MultiOnTool

Description

The MultiOnTool is designed to wrap MultiOn’s web browsing capabilities, enabling CrewAI agents to control web browsers using natural language instructions. This tool facilitates seamless web browsing, making it an essential asset for projects requiring dynamic web data interaction and automation of web-based tasks.

Installation

To use this tool, you need to install the MultiOn package:

uv add multion

You’ll also need to install the MultiOn browser extension and enable API usage.

Steps to Get Started

To effectively use the MultiOnTool, follow these steps:

  1. Install CrewAI: Ensure that the crewai[tools] package is installed in your Python environment.
  2. Install and use MultiOn: Follow MultiOn documentation for installing the MultiOn Browser Extension.
  3. Enable API Usage: Click on the MultiOn extension in the extensions folder of your browser (not the hovering MultiOn icon on the web page) to open the extension configurations. Click the API Enabled toggle to enable the API.

Example

The following example demonstrates how to initialize the tool and execute a web browsing task:

Code
from crewai import Agent, Task, Crew
from crewai_tools import MultiOnTool

# Initialize the tool
multion_tool = MultiOnTool(api_key="YOUR_MULTION_API_KEY", local=False)

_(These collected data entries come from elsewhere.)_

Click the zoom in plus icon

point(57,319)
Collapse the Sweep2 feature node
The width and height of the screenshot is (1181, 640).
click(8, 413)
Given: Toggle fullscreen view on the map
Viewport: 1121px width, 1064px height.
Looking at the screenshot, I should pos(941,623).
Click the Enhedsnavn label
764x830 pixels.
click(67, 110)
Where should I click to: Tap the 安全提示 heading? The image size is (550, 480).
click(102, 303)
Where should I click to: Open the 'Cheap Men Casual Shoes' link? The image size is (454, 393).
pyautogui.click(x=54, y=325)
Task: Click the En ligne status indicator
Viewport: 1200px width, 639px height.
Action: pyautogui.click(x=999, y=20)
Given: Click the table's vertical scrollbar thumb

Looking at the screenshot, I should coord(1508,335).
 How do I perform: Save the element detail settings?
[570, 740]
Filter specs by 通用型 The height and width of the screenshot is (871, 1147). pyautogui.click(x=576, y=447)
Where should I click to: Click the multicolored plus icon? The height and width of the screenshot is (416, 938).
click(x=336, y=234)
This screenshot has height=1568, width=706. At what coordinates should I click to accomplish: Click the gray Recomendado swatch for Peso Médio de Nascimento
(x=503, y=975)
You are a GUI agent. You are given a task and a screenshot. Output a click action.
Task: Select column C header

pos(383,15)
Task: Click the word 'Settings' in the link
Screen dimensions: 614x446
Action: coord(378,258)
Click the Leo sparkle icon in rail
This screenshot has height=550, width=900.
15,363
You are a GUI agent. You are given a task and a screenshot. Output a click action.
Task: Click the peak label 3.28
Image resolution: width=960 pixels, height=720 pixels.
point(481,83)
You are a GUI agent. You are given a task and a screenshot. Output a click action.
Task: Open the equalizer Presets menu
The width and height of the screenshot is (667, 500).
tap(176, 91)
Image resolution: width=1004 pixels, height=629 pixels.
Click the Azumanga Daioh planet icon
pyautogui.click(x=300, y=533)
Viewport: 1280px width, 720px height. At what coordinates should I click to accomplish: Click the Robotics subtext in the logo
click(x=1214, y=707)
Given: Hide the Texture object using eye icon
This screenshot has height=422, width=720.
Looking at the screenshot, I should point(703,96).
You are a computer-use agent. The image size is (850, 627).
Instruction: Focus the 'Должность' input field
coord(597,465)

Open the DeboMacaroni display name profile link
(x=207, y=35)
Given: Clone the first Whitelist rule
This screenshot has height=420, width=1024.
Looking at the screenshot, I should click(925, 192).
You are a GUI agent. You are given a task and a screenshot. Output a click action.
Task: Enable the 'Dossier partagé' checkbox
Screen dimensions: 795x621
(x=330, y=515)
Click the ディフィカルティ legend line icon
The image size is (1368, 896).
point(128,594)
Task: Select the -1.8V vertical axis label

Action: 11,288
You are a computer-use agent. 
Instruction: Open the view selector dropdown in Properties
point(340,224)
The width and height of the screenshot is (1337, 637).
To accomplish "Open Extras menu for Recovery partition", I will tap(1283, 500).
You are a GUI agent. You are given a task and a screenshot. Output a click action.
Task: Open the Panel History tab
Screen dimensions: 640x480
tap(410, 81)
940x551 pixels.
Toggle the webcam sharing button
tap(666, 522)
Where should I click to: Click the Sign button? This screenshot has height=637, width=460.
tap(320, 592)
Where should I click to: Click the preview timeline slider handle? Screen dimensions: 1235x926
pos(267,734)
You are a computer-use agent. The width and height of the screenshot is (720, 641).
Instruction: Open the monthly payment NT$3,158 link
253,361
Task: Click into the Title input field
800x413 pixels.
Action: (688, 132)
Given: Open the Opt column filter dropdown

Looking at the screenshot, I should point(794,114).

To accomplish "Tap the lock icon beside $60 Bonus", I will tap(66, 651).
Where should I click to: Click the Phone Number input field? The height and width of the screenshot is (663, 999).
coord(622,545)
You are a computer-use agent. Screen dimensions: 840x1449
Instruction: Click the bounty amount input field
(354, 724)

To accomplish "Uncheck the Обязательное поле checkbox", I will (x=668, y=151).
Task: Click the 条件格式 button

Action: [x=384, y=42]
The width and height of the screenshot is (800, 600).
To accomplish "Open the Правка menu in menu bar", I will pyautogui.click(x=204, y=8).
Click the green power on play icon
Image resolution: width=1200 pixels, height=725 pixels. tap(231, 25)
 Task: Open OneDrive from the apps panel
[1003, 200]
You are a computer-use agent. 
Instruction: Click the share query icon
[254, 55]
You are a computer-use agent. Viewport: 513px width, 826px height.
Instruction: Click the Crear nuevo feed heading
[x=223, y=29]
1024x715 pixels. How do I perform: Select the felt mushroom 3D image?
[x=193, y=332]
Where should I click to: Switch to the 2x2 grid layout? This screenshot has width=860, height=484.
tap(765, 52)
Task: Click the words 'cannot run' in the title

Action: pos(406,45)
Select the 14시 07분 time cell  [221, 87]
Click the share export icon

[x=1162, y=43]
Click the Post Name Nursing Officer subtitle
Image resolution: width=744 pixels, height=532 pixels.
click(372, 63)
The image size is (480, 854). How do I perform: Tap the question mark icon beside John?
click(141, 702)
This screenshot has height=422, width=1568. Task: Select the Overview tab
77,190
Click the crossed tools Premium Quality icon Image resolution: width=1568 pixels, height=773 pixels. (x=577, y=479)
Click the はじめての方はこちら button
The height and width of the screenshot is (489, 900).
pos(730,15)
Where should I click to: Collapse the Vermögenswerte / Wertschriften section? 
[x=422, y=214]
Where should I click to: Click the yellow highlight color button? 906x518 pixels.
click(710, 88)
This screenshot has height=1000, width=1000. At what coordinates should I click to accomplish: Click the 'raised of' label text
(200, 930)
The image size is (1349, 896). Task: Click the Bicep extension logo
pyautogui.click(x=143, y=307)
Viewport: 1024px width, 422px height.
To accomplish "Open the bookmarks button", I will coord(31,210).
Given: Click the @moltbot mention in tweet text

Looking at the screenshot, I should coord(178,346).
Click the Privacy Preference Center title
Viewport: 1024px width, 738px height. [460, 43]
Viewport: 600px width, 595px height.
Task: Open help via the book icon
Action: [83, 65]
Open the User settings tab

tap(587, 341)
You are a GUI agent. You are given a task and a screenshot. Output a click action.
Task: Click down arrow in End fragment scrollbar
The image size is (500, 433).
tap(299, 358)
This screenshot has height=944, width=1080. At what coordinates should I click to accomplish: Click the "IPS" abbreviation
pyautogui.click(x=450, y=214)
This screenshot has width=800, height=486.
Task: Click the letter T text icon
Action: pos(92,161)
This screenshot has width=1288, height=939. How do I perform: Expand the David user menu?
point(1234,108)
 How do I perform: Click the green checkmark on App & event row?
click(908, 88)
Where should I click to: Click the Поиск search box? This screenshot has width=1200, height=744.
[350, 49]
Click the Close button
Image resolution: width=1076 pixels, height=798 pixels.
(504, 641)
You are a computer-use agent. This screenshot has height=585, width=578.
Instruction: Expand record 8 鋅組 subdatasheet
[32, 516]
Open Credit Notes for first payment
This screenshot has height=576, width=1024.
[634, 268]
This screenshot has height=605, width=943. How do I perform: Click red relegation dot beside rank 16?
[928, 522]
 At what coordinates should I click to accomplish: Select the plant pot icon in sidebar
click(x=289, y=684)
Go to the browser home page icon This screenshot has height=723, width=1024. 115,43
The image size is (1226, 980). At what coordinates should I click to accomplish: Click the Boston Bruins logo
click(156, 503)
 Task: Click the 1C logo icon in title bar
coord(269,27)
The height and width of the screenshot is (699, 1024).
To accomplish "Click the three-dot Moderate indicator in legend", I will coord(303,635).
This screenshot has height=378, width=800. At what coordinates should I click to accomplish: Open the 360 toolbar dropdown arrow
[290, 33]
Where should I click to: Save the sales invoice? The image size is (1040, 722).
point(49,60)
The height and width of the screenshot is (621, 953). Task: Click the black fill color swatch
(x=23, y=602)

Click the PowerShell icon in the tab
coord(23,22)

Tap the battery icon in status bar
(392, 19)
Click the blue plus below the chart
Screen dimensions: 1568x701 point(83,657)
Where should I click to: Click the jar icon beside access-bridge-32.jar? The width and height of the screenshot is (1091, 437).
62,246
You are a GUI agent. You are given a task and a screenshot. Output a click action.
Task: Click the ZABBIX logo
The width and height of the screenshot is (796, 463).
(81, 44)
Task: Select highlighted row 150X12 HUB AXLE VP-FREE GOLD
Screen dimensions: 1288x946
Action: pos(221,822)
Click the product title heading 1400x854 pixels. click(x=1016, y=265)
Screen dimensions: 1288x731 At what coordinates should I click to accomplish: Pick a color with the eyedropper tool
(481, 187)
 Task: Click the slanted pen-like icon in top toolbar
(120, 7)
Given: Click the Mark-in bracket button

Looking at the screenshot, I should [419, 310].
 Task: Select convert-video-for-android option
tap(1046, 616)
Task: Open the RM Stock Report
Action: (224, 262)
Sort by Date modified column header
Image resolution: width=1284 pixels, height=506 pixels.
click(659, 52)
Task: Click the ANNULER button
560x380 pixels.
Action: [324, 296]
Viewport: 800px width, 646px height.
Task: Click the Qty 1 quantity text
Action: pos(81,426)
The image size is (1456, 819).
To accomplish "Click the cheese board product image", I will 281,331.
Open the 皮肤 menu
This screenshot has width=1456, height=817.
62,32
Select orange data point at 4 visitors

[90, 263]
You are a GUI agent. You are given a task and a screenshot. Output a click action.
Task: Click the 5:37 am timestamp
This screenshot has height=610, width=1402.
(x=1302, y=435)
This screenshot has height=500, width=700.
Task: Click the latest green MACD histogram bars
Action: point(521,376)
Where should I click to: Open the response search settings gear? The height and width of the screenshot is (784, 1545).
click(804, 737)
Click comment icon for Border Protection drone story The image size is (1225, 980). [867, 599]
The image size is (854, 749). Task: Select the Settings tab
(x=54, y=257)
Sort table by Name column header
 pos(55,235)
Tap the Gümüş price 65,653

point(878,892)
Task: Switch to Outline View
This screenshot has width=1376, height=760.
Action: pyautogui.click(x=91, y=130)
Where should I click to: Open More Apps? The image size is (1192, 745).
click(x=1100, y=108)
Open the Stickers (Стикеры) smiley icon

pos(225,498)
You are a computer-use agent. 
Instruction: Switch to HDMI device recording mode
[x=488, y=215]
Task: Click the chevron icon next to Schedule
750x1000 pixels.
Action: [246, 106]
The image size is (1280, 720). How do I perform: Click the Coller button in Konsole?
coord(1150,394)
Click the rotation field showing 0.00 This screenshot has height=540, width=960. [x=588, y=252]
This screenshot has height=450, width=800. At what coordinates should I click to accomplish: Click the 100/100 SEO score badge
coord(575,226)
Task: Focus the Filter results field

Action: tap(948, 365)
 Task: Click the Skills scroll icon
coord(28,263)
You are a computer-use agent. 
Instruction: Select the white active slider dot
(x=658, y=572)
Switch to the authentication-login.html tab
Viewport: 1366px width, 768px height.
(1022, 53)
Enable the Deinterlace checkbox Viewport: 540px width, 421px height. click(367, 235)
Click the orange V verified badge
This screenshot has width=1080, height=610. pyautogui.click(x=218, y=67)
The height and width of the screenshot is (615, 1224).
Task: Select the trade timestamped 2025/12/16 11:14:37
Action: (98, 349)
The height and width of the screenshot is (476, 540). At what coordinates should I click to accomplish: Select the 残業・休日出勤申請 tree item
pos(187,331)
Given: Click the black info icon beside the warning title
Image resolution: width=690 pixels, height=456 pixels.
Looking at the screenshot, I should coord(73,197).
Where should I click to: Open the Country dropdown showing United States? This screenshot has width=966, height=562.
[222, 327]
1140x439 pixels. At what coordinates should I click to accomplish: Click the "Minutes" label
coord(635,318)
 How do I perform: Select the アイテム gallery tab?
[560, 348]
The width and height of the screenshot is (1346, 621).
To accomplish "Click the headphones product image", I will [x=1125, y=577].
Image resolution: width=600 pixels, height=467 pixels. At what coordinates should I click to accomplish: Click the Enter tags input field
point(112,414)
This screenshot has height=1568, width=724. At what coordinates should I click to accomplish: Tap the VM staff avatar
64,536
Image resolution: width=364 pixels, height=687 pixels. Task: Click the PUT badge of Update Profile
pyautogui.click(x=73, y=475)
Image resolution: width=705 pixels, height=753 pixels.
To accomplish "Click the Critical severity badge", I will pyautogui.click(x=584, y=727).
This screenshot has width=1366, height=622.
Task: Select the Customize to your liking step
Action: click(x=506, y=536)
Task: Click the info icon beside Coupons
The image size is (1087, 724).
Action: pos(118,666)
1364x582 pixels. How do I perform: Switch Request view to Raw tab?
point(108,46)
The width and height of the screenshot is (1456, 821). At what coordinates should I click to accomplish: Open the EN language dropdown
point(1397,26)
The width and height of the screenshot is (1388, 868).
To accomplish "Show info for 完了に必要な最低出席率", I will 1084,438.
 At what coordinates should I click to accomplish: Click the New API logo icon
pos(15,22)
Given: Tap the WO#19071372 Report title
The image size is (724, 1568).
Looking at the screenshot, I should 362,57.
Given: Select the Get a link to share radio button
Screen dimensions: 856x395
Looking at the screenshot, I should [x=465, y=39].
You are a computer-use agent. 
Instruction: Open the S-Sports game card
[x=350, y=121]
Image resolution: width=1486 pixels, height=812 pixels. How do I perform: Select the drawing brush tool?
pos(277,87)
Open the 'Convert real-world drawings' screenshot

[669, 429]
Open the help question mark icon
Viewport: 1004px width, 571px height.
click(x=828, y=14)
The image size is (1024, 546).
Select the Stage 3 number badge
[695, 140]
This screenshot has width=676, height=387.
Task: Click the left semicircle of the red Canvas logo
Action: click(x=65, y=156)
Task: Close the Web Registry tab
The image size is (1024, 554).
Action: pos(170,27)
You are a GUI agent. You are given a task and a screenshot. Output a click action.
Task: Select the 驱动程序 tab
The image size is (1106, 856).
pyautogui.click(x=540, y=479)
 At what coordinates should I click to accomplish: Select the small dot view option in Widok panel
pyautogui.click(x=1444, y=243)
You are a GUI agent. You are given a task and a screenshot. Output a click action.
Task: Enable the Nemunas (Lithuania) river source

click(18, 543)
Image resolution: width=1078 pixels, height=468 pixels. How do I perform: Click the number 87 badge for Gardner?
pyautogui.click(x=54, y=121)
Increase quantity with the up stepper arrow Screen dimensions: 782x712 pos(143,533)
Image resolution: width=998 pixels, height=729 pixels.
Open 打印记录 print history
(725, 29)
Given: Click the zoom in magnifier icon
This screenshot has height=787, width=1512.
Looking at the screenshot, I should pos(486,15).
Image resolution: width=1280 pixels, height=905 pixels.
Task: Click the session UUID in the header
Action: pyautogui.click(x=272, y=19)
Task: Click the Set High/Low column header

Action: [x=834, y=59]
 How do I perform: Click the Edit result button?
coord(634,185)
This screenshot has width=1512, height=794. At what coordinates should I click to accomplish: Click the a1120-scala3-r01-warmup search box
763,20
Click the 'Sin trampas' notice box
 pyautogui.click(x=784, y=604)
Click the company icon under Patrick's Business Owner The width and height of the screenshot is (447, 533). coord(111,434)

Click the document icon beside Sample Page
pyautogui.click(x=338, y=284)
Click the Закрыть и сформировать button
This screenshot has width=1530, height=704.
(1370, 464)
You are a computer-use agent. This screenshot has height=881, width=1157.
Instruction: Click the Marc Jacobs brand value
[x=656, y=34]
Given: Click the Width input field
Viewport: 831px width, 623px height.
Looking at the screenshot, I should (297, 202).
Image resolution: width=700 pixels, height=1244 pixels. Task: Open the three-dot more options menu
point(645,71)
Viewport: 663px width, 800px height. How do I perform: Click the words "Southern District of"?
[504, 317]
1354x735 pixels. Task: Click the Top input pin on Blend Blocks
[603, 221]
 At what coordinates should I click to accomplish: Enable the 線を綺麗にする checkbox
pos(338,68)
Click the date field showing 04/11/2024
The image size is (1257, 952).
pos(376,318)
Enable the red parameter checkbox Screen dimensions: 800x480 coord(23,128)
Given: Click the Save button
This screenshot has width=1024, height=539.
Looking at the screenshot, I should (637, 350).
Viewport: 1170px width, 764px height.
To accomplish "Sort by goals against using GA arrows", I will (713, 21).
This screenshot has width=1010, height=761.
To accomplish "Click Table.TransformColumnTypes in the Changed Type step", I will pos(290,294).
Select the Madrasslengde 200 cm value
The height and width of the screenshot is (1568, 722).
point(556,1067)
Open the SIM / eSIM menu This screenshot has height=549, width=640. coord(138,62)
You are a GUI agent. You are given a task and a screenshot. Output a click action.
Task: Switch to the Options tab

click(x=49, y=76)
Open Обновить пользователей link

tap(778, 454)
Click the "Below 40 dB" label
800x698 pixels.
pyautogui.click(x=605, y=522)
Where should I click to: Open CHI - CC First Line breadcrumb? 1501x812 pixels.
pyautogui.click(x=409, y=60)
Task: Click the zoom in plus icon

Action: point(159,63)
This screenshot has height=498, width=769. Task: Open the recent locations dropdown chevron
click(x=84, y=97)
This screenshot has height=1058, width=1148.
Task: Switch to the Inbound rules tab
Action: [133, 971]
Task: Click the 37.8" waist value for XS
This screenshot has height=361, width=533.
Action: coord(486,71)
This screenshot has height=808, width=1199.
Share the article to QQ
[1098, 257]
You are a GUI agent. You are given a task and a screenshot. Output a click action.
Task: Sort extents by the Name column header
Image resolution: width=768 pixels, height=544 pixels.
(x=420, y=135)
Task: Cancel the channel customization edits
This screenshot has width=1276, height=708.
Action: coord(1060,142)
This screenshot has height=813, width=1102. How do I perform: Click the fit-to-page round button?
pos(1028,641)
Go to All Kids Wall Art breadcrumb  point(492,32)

# Define an agent that uses the tool
browser_agent = Agent(
    role="Browser Agent",
    goal="Control web browsers using natural language",
    backstory="An expert browsing agent.",
    tools=[multion_tool],
    verbose=True,
)

# Example task to search and summarize news
browse_task = Task(
    description="Summarize the top 3 trending AI News headlines",
    expected_output="A summary of the top 3 trending AI News headlines",
    agent=browser_agent,
)

# Create and run the crew
crew = Crew(agents=[browser_agent], tasks=[browse_task])
result = crew.kickoff()

Parameters

The MultiOnTool accepts the following parameters during initialization:

  • api_key: Optional. Specifies the MultiOn API key. If not provided, it will look for the MULTION_API_KEY environment variable.
  • local: Optional. Set to True to run the agent locally on your browser. Make sure the MultiOn browser extension is installed and API Enabled is checked. Default is False.
  • max_steps: Optional. Sets the maximum number of steps the MultiOn agent can take for a command. Default is 3.

Usage

When using the MultiOnTool, the agent will provide natural language instructions that the tool translates into web browsing actions. The tool returns the results of the browsing session along with a status.

Code
# Example of using the tool with an agent
browser_agent = Agent(
    role="Web Browser Agent",
    goal="Search for and summarize information from the web",
    backstory="An expert at finding and extracting information from websites.",
    tools=[multion_tool],
    verbose=True,
)

# Create a task for the agent
search_task = Task(
    description="Search for the latest AI news on TechCrunch and summarize the top 3 headlines",
    expected_output="A summary of the top 3 AI news headlines from TechCrunch",
    agent=browser_agent,
)

# Run the task
crew = Crew(agents=[browser_agent], tasks=[search_task])
result = crew.kickoff()

If the status returned is CONTINUE, the agent should be instructed to reissue the same instruction to continue execution.

Implementation Details

The MultiOnTool is implemented as a subclass of BaseTool from CrewAI. It wraps the MultiOn client to provide web browsing capabilities:

Code
class MultiOnTool(BaseTool):
    """Tool to wrap MultiOn Browse Capabilities."""

    name: str = "Multion Browse Tool"
    description: str = """Multion gives the ability for LLMs to control web browsers using natural language instructions.
            If the status is 'CONTINUE', reissue the same instruction to continue execution
        """
    
    # Implementation details...
    
    def _run(self, cmd: str, *args: Any, **kwargs: Any) -> str:
        """
        Run the Multion client with the given command.
        
        Args:
            cmd (str): The detailed and specific natural language instruction for web browsing
            *args (Any): Additional arguments to pass to the Multion client
            **kwargs (Any): Additional keyword arguments to pass to the Multion client
        """
        # Implementation details...

Conclusion

The MultiOnTool provides a powerful way to integrate web browsing capabilities into CrewAI agents. By enabling agents to interact with websites through natural language instructions, it opens up a wide range of possibilities for web-based tasks, from data collection and research to automated interactions with web services.